Input data:
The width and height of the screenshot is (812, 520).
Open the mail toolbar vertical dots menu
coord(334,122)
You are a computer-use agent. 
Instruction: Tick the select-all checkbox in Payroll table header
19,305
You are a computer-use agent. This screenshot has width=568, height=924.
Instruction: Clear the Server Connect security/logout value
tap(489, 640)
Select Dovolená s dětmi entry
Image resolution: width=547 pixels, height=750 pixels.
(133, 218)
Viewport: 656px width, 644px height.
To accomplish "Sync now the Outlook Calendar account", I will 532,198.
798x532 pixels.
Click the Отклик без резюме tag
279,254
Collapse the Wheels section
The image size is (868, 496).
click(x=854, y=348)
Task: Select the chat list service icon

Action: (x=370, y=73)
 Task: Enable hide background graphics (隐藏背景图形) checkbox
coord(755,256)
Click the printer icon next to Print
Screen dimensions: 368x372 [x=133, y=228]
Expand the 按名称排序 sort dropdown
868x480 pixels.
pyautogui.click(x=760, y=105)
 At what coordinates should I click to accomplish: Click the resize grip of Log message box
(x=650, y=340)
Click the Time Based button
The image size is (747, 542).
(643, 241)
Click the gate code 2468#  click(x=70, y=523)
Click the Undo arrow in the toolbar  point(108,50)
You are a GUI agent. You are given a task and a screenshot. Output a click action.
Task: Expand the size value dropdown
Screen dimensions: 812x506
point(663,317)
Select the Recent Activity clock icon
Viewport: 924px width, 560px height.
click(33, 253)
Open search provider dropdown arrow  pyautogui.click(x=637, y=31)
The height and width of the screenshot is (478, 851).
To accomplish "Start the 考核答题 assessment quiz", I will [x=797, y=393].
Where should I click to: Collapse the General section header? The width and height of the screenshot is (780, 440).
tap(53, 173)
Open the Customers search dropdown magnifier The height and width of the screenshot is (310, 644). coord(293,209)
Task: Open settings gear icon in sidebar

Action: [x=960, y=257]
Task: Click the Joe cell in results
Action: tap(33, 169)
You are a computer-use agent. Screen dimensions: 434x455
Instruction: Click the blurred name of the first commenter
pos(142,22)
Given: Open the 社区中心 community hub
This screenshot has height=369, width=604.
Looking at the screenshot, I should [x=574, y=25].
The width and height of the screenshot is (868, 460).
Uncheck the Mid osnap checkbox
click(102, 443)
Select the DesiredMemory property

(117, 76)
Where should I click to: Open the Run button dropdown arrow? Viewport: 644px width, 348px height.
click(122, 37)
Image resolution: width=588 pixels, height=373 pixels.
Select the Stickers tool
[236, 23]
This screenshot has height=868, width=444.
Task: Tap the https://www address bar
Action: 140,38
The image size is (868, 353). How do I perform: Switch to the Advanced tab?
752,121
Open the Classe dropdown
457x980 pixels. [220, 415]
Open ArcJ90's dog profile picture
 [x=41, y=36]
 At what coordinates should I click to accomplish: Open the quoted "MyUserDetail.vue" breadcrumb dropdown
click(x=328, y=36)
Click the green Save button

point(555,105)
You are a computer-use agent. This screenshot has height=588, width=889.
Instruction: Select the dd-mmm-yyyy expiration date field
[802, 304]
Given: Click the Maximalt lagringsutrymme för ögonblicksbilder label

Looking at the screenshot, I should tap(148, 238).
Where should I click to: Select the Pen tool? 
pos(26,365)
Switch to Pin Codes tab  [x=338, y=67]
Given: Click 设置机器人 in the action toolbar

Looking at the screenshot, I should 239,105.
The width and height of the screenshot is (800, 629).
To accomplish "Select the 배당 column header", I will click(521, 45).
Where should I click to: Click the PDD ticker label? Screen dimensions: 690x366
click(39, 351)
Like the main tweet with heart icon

What you need to do: Render the lines above as a numbered list, starting at the first line and ending at the line that contains "Open search provider". Leave out any blank lines.

Written answer:
1. The width and height of the screenshot is (812, 520).
2. Open the mail toolbar vertical dots menu
3. coord(334,122)
4. You are a computer-use agent. 
5. Instruction: Tick the select-all checkbox in Payroll table header
6. 19,305
7. You are a computer-use agent. This screenshot has width=568, height=924.
8. Instruction: Clear the Server Connect security/logout value
9. tap(489, 640)
10. Select Dovolená s dětmi entry
11. Image resolution: width=547 pixels, height=750 pixels.
12. (133, 218)
13. Viewport: 656px width, 644px height.
14. To accomplish "Sync now the Outlook Calendar account", I will 532,198.
15. 798x532 pixels.
16. Click the Отклик без резюме tag
17. 279,254
18. Collapse the Wheels section
19. The image size is (868, 496).
20. click(x=854, y=348)
21. Task: Select the chat list service icon
22. Action: (x=370, y=73)
23.  Task: Enable hide background graphics (隐藏背景图形) checkbox
24. coord(755,256)
25. Click the printer icon next to Print
26. Screen dimensions: 368x372 [x=133, y=228]
27. Expand the 按名称排序 sort dropdown
28. 868x480 pixels.
29. pyautogui.click(x=760, y=105)
30.  At what coordinates should I click to accomplish: Click the resize grip of Log message box
31. (x=650, y=340)
32. Click the Time Based button
33. The image size is (747, 542).
34. (643, 241)
35. Click the gate code 2468#  click(x=70, y=523)
36. Click the Undo arrow in the toolbar  point(108,50)
37. You are a GUI agent. You are given a task and a screenshot. Output a click action.
38. Task: Expand the size value dropdown
39. Screen dimensions: 812x506
40. point(663,317)
41. Select the Recent Activity clock icon
42. Viewport: 924px width, 560px height.
43. click(33, 253)
44. Open search provider dropdown arrow  pyautogui.click(x=637, y=31)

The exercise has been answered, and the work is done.